Video

München - Bayerns Trainer Pep Guardiola entschuldigt sich für seinen Ausbruch gegen Schalke und begründet diesen mit seiner Herkunft. Ein Stimmungstief sieht er vor dem Spiel in Stuttgart nicht.

Pep Guardiola hat sich für seine emotionalen Ausbruch beim Spiel gegen den FC Schalke entschuldigt.

"Normalerweise muss ich unbedingt dort bleiben. Aber manchmal merke ich im Spiel nicht, dass es meine Zone ist. Es tut mir sehr leid, es war nicht korrekt. Es tut mir auch für die anderen Mannschaften in der Liga leid. Entschuldigung!", sagte der Trainer des FC Bayern vor der Auswärtspartie beim VfB Stuttgart (Sa., ab 15 Uhr im LIVE-TICKER u. im Sportradio SPORT1.fm).

Beim 1:1 gegen Schalke war ein Tor für den FC Bayern zu Unrecht aberkannt worden. Guardiola war danach aus seiner Coachingzone gestürmt und hatte sich lautstark bei den Offiziellen beschwert.

"Ich bin Katalane. Dort sind wir emotionaler. Ich bin sehr emotional. Ich bin ein junger Trainer und will mich bessern. Entschuldigung. Ich hoffe, es passiert nicht wieder", sagte der Bayern-Trainer.

In Stuttgart muss er auf Abwehrspieler Jerome Boateng. Der Weltmeister wurde nach seiner Roten Karte für drei Spiele gesperrt. Die Bayern haben gegen das Urteil Protest eingelegt. "Jerome ist zu spät gekommen. Es war nicht aggressiv, er war nur zu spät am Ball. So ein Foul kann im Mittelfeld oder überall passieren. Keine Diskussion zur Roten Karte, keine Diskussion zum Elfmeter, aber drei Spiele Sperre sind zu viel", erklärte Guardiola.

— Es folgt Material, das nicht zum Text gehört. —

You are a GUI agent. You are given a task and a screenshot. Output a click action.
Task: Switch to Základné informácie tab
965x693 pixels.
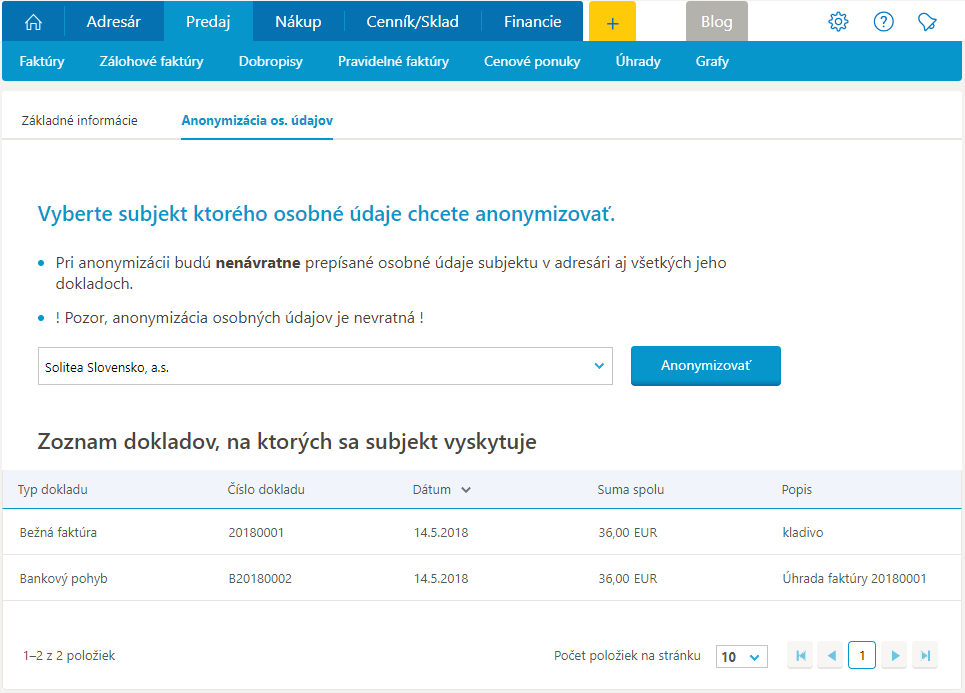79,120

Der schwache Rückrundenstart mit einem Punkt aus zwei Spielen beunruhigt den 44-Jährigen indes nicht. "Wir hatten Probleme bei den zweiten Bällen, wir hatten weniger Ballbesitz. Wir können über das Spiel in Wolfsburg sprechen, aber gegen Schalke haben wir 70 Minuten zehn gegen elf gespielt. Wir haben eine Torchance bei einem Eckball zugelassen, mehr nicht. Es war gut. Die Stimmung in der Mannschaft war die gleiche wie in der Hinrunde", sagte der Trainer.